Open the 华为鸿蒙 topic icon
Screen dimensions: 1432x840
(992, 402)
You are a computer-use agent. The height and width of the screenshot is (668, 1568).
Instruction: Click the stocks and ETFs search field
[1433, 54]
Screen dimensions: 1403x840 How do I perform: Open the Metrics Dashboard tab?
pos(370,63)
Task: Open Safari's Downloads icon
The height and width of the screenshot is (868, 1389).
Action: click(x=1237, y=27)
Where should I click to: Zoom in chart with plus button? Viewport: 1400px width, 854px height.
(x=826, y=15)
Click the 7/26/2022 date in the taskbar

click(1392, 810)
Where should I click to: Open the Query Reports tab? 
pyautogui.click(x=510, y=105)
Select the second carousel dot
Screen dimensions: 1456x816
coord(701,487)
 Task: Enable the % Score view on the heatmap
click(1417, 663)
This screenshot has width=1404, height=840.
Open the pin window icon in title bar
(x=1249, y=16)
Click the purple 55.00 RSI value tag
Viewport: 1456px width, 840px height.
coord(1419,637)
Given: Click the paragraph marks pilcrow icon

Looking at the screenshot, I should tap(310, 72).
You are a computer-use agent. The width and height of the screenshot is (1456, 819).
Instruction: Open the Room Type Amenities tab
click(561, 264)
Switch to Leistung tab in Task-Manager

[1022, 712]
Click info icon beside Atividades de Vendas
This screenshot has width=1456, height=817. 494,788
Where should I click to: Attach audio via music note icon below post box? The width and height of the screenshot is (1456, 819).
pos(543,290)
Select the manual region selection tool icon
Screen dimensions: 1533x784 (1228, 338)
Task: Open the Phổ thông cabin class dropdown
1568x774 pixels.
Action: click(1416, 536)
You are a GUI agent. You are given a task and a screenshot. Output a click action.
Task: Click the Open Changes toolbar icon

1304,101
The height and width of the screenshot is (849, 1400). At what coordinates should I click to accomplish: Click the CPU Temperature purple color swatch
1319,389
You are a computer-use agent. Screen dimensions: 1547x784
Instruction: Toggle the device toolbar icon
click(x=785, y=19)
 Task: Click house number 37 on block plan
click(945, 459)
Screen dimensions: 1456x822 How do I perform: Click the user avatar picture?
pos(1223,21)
------------------------------------------------------------------------
-- What you are asked to do --
Return the lines above, starting at the one that contains "Task: Click the Open Changes toolbar icon" and running through the last, exactly as they appear, with no extra lines.

-- Solution to this task --
Task: Click the Open Changes toolbar icon

1304,101
The height and width of the screenshot is (849, 1400). At what coordinates should I click to accomplish: Click the CPU Temperature purple color swatch
1319,389
You are a computer-use agent. Screen dimensions: 1547x784
Instruction: Toggle the device toolbar icon
click(x=785, y=19)
 Task: Click house number 37 on block plan
click(945, 459)
Screen dimensions: 1456x822 How do I perform: Click the user avatar picture?
pos(1223,21)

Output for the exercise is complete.